§ **Request**
Rewrite the lines from the one containing "You are a computer-use" through the end of the material, both included, replacing "trash icon" with "bin icon" and keeping everything else the same. Return only those lines, without the pictures.

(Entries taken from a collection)
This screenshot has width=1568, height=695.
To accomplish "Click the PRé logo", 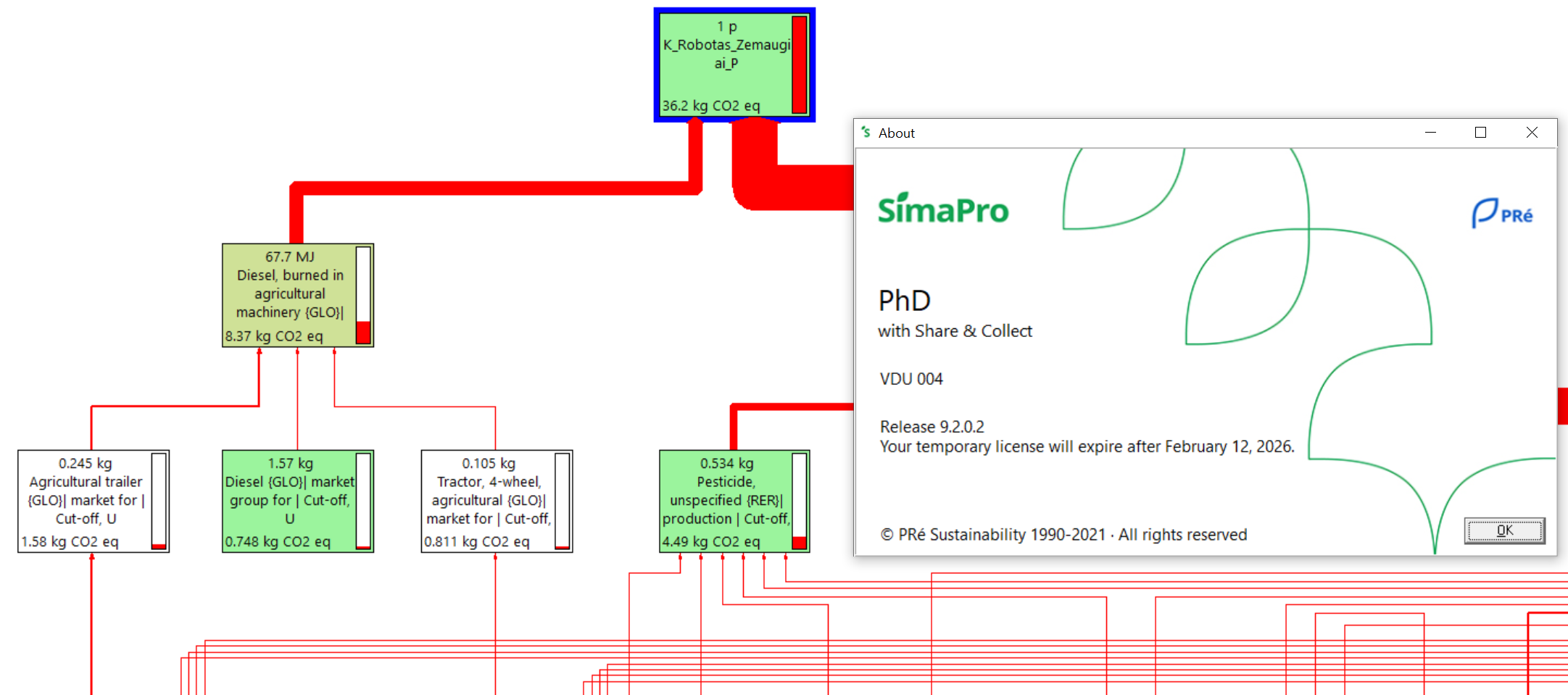I will pyautogui.click(x=1502, y=214).
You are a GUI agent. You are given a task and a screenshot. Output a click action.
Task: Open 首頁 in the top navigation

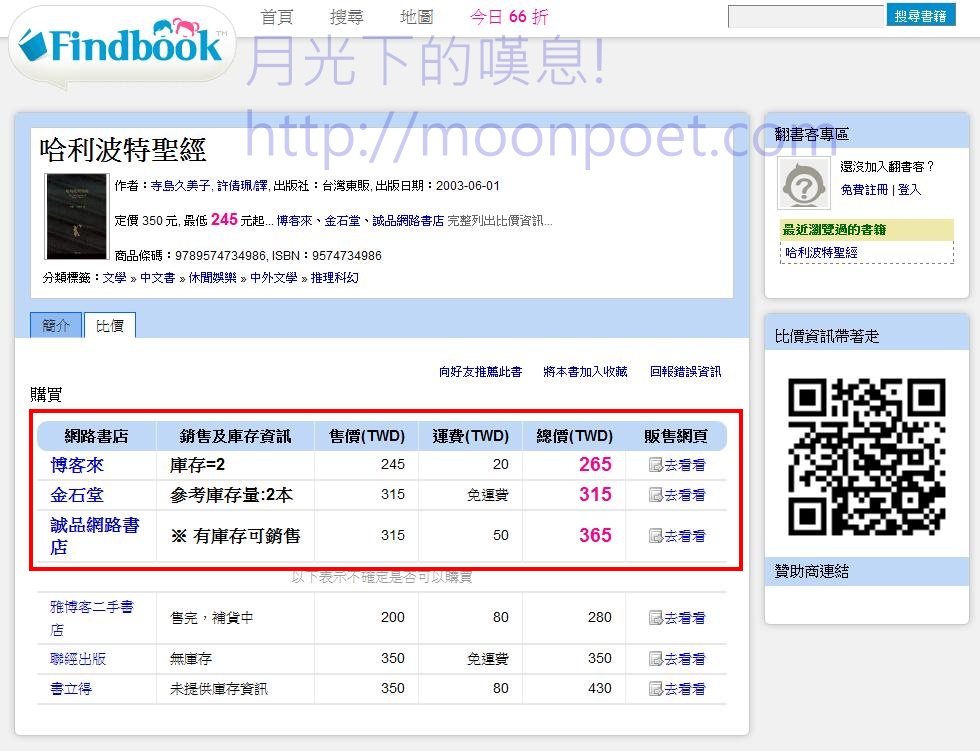coord(277,17)
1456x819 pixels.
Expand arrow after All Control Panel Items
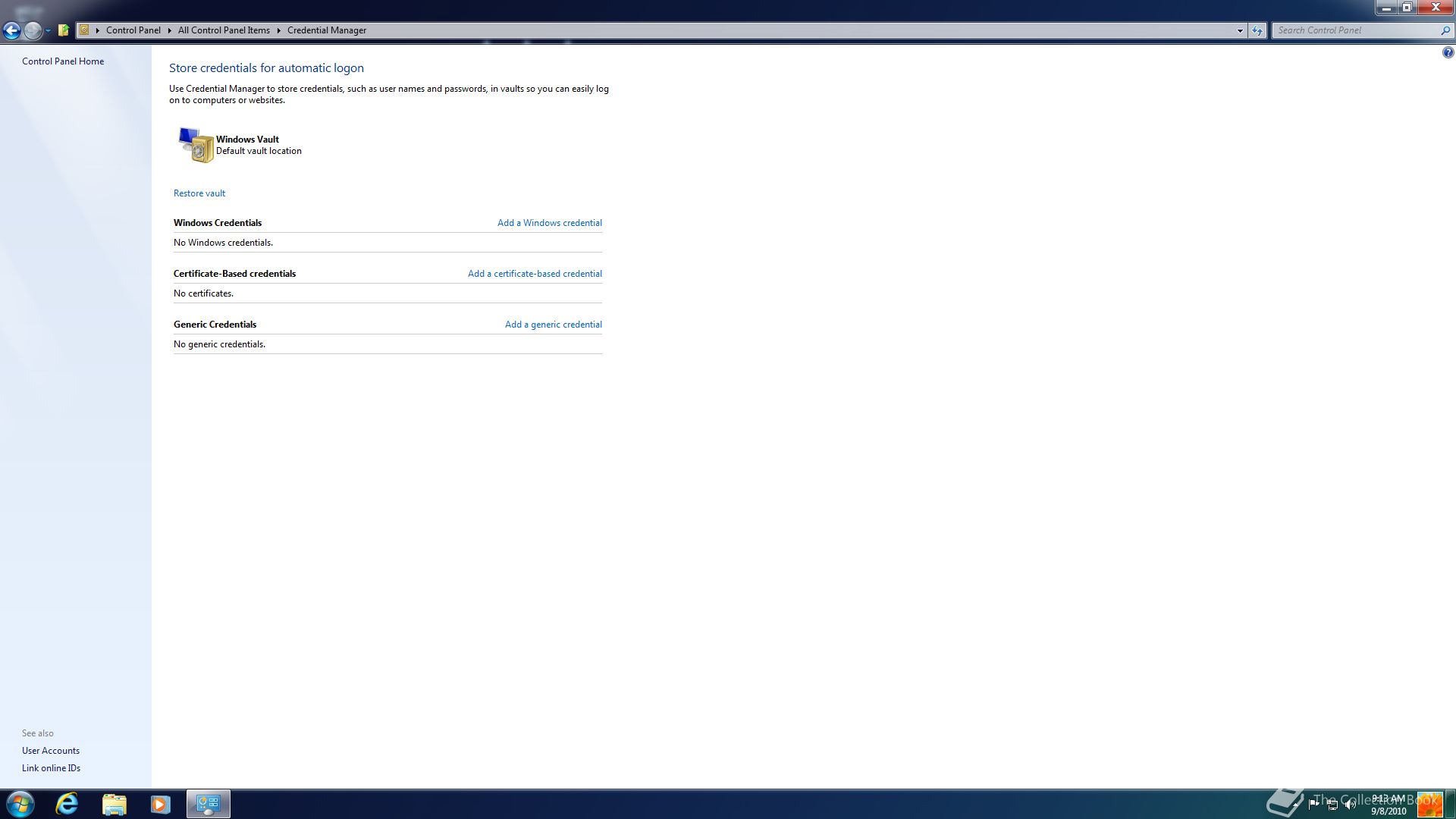pyautogui.click(x=279, y=30)
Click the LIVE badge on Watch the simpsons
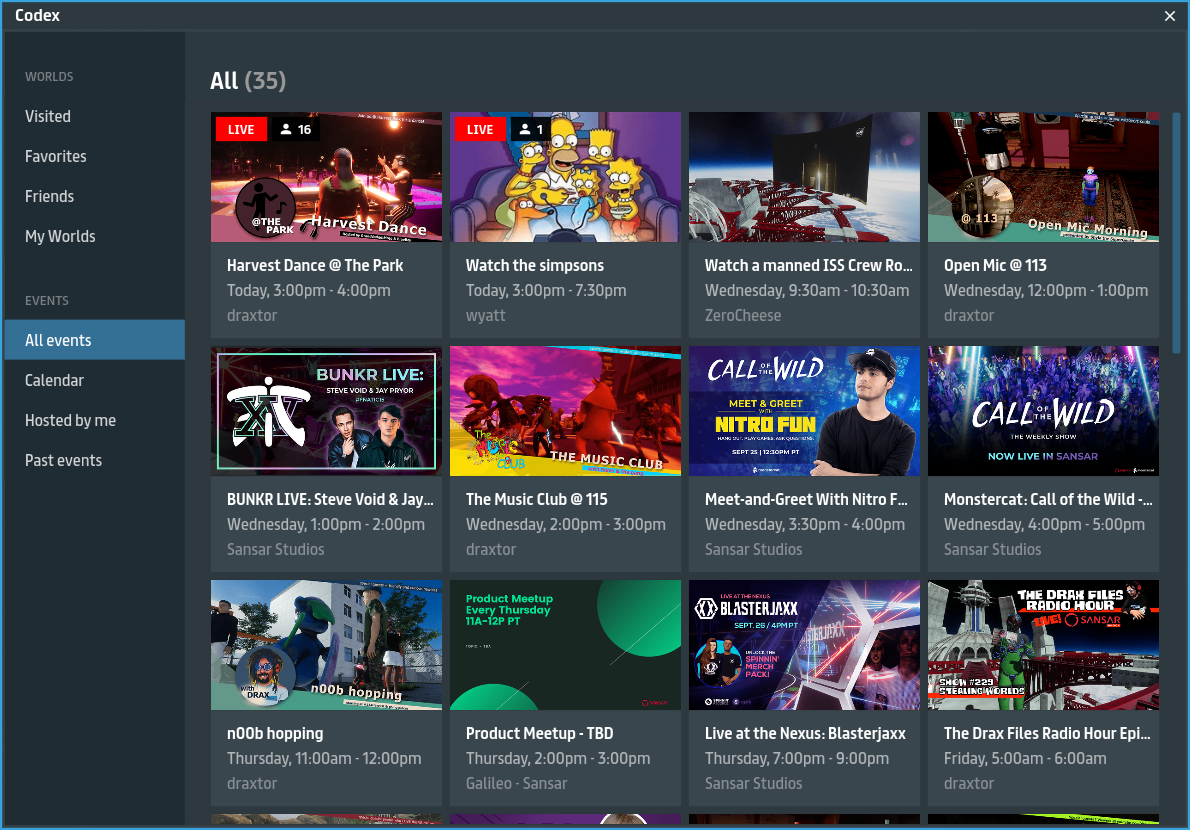The image size is (1190, 830). pyautogui.click(x=480, y=129)
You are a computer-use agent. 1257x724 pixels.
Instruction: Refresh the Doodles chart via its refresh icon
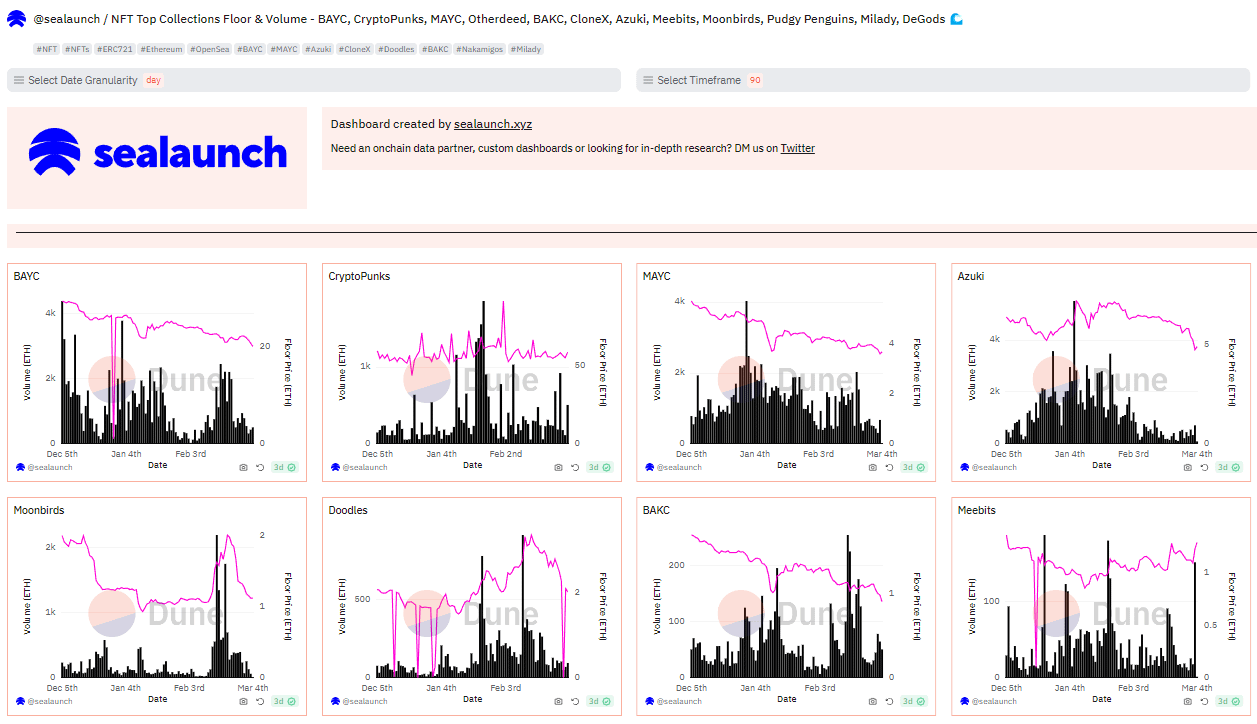575,702
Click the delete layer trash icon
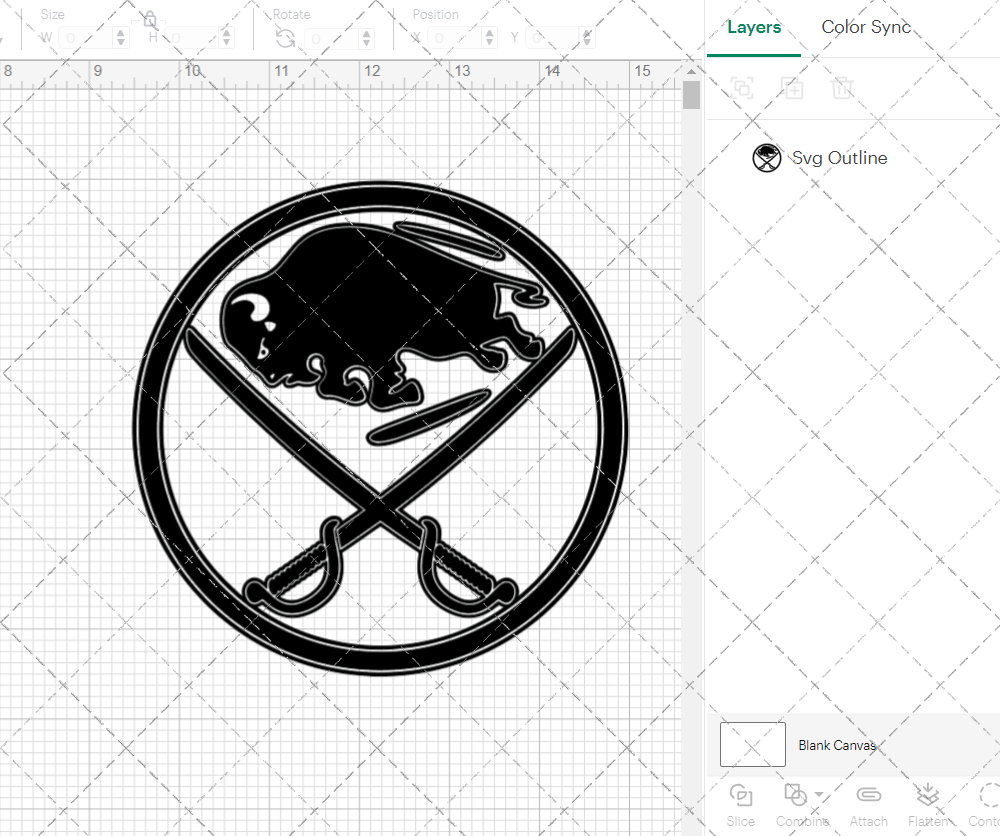 pyautogui.click(x=843, y=88)
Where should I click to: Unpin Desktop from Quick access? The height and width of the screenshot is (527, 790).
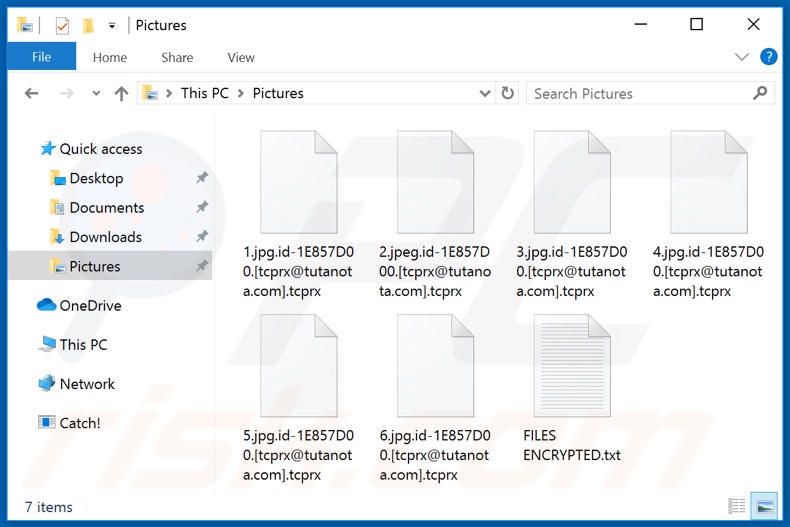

§ **Result of this exercise**
You are a computer-use agent. 1257x724 pixels.
Instruction: Refresh the Doodles chart via its refresh icon
575,702
Click the delete layer bin icon
 pyautogui.click(x=843, y=88)
Where should I click to: Unpin Desktop from Quick access? The height and width of the screenshot is (527, 790).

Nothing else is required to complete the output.